Proof That Post-Op Co-Management of Vascular Patients Improves Outcomes


Hospitalized vascular patients typically display a high incidence of severe comorbidities. These high-risk surgical patients can present huge challenges to the success of a hospital’s post-operative care program, not just from the patient safety angle, but with repercussions on extended lengths of hospital stay, number of readmissions, and unforeseen associated costs.

Four major New York City hospital systems sought to create improvements in surgical outcomes by collaborating with Healthcare Risk Advisors (HRA), part of TDC Group. The task was to develop a program of post-operative care that, when applied to this patient population, represented a safer surgical care model.


The HRA team developed a surgery-hospitalist co-management program, designed to improve the quality of care of these high-risk surgical patients. They assigned a full-time perioperative hospitalist to a service of 8 to 12 postoperative vascular surgery patients in each of the four academic medical centers.

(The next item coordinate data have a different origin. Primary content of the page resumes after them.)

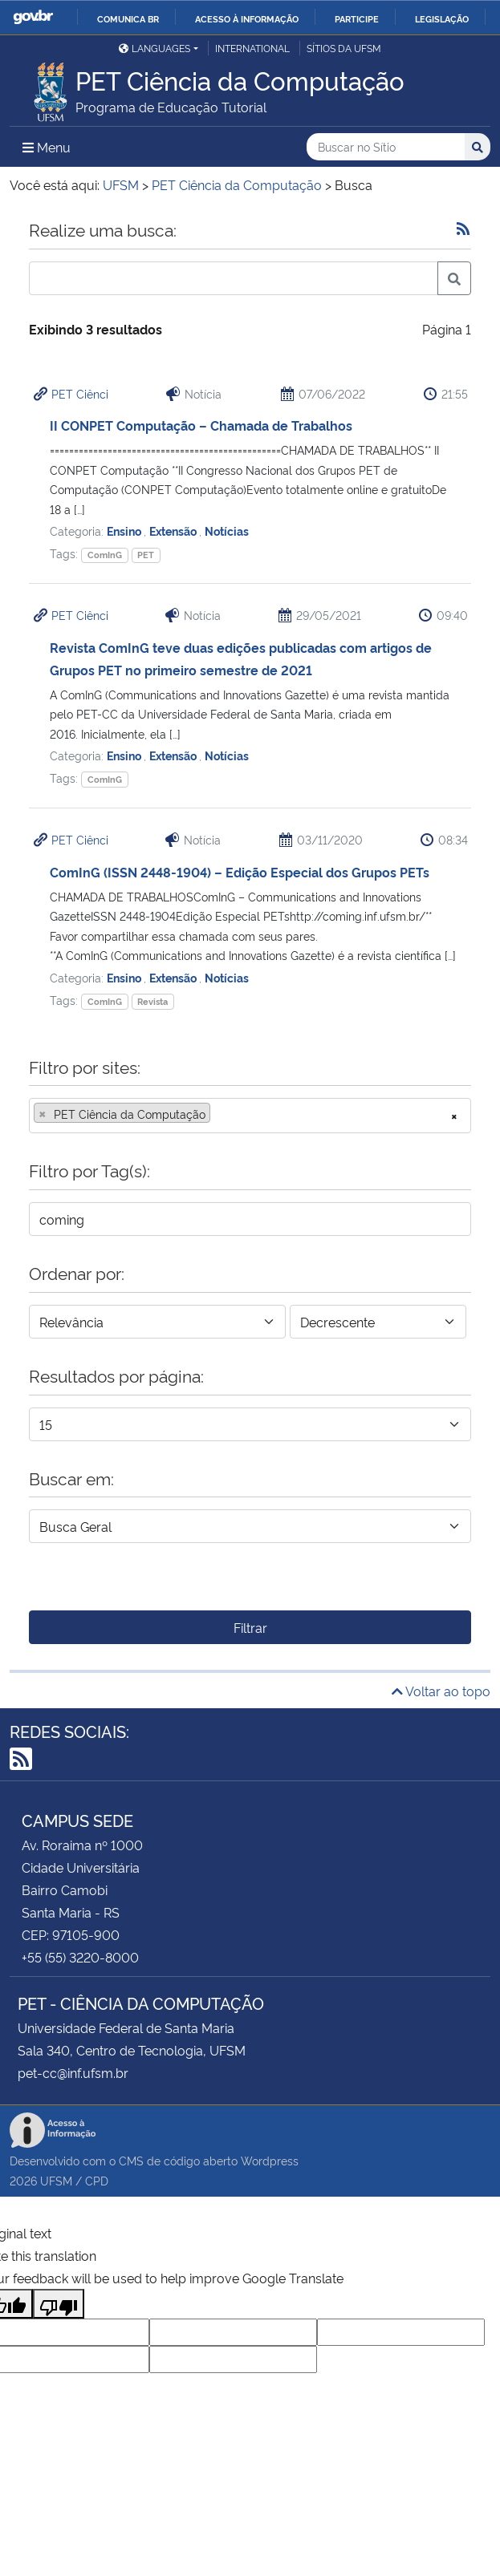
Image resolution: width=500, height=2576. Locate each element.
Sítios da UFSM (344, 48)
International (252, 48)
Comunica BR (128, 18)
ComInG (104, 555)
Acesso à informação (247, 18)
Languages (154, 48)
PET (145, 555)
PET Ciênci (79, 393)
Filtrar (250, 1627)
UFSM (56, 2180)
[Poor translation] (58, 2304)
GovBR (33, 17)
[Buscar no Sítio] (385, 147)
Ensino (125, 530)
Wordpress (270, 2160)
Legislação (442, 18)
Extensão (174, 530)
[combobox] (250, 1115)
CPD (96, 2180)
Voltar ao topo (441, 1690)
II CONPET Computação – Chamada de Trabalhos (201, 425)
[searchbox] (219, 1114)
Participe (357, 18)
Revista (152, 1001)
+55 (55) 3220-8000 (80, 1957)
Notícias (227, 530)
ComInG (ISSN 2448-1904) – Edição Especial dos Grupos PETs (239, 872)
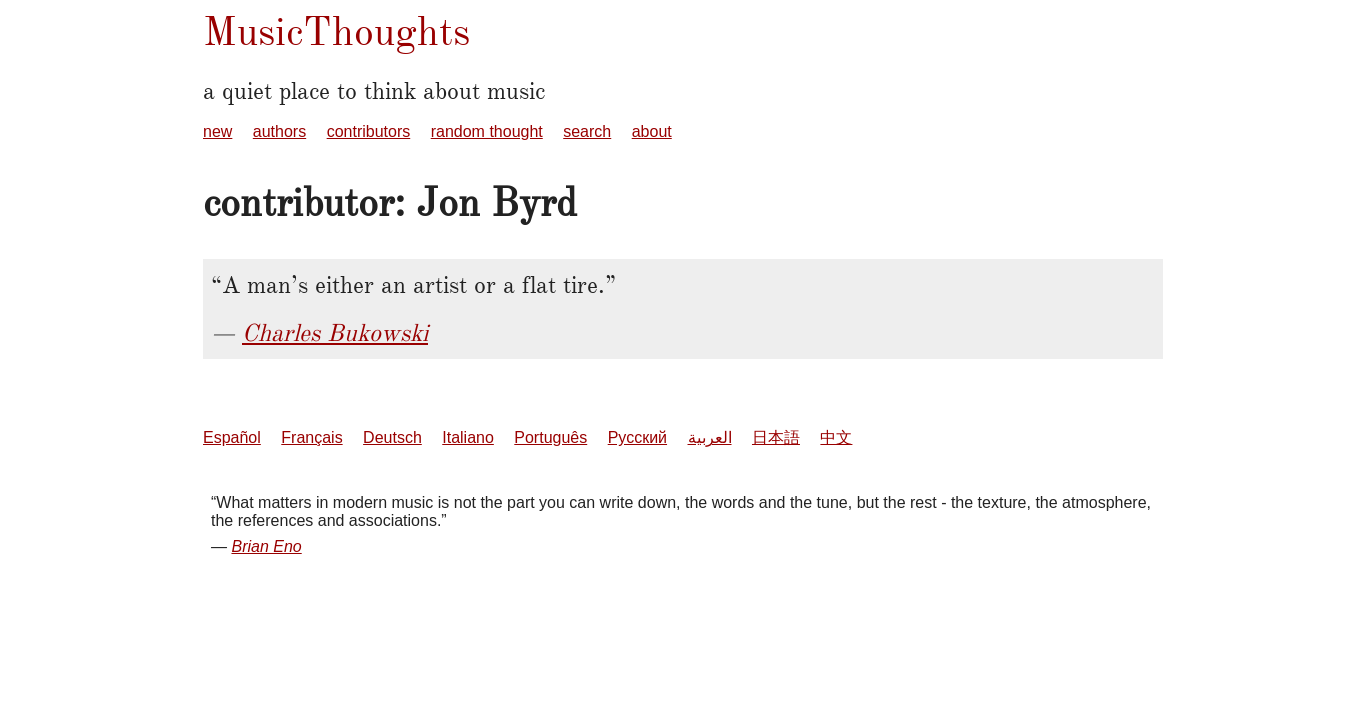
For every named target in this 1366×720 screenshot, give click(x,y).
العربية (710, 437)
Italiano (468, 437)
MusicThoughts (336, 31)
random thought (487, 131)
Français (311, 437)
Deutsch (392, 437)
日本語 (776, 437)
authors (279, 131)
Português (550, 437)
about (652, 131)
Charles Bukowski (335, 333)
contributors (369, 131)
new (217, 131)
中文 (836, 437)
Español (232, 437)
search (587, 131)
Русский (637, 437)
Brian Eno (266, 546)
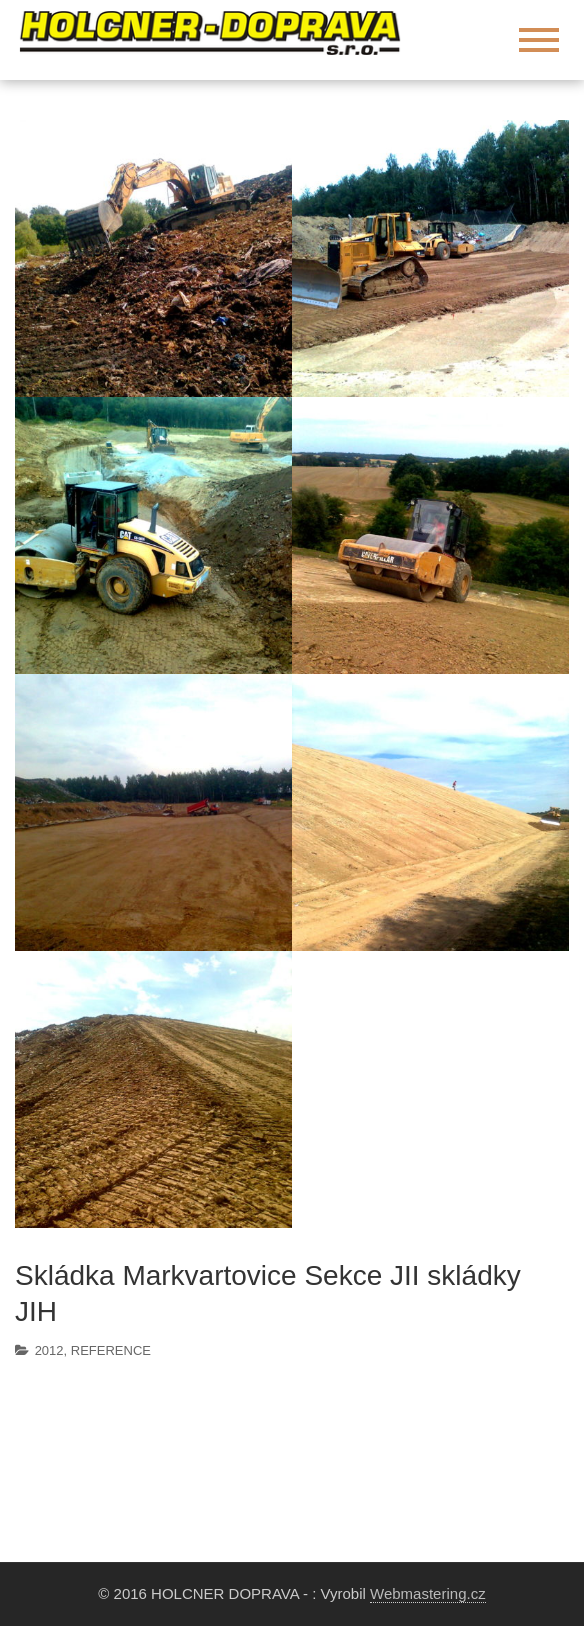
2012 (49, 1350)
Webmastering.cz (428, 1593)
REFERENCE (111, 1350)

The patients selected to participate in this Vascular Surgery Co-Management Service were those identified as most at risk for perioperative deterioration, defined as patients rated ASA 3 or higher in the American Society of Anesthesiologists Physical Status Classification System.

Within this co-management relationship, the surgeons and hospitalists each shared responsibility for the care of their hospitalized surgical patients. The hospitalist managed the patients’ medical conditions, and the surgeon managed their surgical issues.

After performing their preoperative evaluation, the co-managing hospitalists actively participated in patients’ postoperative care. They addressed chronic medical issues like diabetes, cardiac conditions, and kidney disease. They communicated with surgeons, nurses, other doctors, and team members, and then facilitated the transition of care to community caregivers, skilled nursing facilities, and rehabilitation facilities. 


The results of the co-management exercise were studied for periods ranging from 14 months to two years, with all studies recording positive outcomes following the Vascular Surgery Co-Management Service. Quantitative measures of the success of this intervention included auditing patient charts to confirm that notes from both co-managing physicians were present. Patient outcomes were calculated using a risk-adjusted calculator from the American College of Surgeons National Surgical Quality Improvement Program (NSQIP) Surgical Risk Calculator.

The HRA team and their hospital system collaborators found that, at one institution under the Vascular Surgery Co-Management Service, patient mortality declined by half, corresponding to a decrease in the risk-adjusted, observed-to-expected mortality rate ratio. Patient-reported pain scores were significantly improved. In addition, nurses reported improvements in their perceptions of team communication and patient safety.

Atul Gawande, MP, MPH, surgeon, writer, and public health researcher, has said that what differentiates great hospitals from good hospitals is that the great hospitals see a complication and rescue the patient more often. The goal of HRA’s co-management program is to go a step further and see potential complications before they happen, mitigating the need to rescue patients by preemptive attention to comorbidities and clinical deterioration.

The guidelines suggested here are not rules, do not constitute legal advice, and do not ensure a successful outcome. The ultimate decision regarding the appropriateness of any treatment must be made by each healthcare provider considering the circumstances of the individual situation and in accordance with the laws of the jurisdiction in which the care is rendered.